A search engine better than Google?


(this is a New Media Technology Exploration posting)

About a week ago I was checking my bookmarked websites for news stories of general interest and came across an article about the WolframAlpha search engine system that debuts this month. The new system is being touted by some as a quantum leap forward in search engine technology.

I am sometimes (often?) frustrated with Google -- my search inquires turn up an awful lot of irrelevant (and unreliable) material. I realize it's something of an art to get good search results. You have to understand Google's limitations and 'game' its system to get what you want. Still, you can waste a lot of time trying out different combinations of key search words.

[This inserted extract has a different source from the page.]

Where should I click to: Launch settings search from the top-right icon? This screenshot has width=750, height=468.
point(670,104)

The WolframAlpha system aims to weed out a lot of the chaff of search inquires. It searches for "curated" information -- material that has been assessed first by experts. According to an article in a British newspaper (The Independent) "The real innovation, however, is in its ability to work things out 'on the fly', according to its British inventor, Dr Stephen Wolfram. If you ask it to compare the height of Mount Everest to the length of the Golden Gate Bridge, it will tell you. Or ask what the weather was like in London on the day John F Kennedy was assassinated, it will cross-check and provide the answer. Ask it about D sharp major, it will play the scale. Type in "10 flips for four heads" and it will guess that you need to know the probability of coin-tossing. If you want to know when the next solar eclipse over Chicago is, or the exact current location of the International Space Station, it can work it out."

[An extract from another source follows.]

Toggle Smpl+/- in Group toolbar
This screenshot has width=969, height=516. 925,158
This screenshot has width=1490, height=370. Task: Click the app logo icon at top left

The New York Times says that traditional search engines like Google and Yahoo, by and large, excel at finding information that already exists online. If there are Web pages that include the words used in a query, the engines will find them and rank them in order of relevance. WolframAlpha is different. For starters, it does not gather data from the Web. Instead, its “knowledge base” is made up of reams and reams of data — ranging from the kinds of facts you would find in a World Almanac, to highly specialized data from physics and other sciences — that some 100 employees at Wolfram Research have gathered, verified and organized over several years.

A limitation to the Wolfram search engine however is its focus on quality information and not on frivolous popular culture topics. When the term "50 Cent" was submitted to the engine it confused a discussion on currency with the rap artist.

If WolframAlpha works as well as anticipated it could be a great blow to Wikipedia (the online encyclopedia that relies on entries by lay people as well as experts). Wikipedia's reputation for reliability has suffered in the past because information it passes on isn't always policed properly. WolframAlpha's strength is said to be in the quality of its sources.

The inventor of the new search engine, Stephen Wolfram, downplays the competition between his creation and Google. “I think WolframAlpha has the potential to be quite important,” he said. But he also said that the two search engines could just as well complement each other.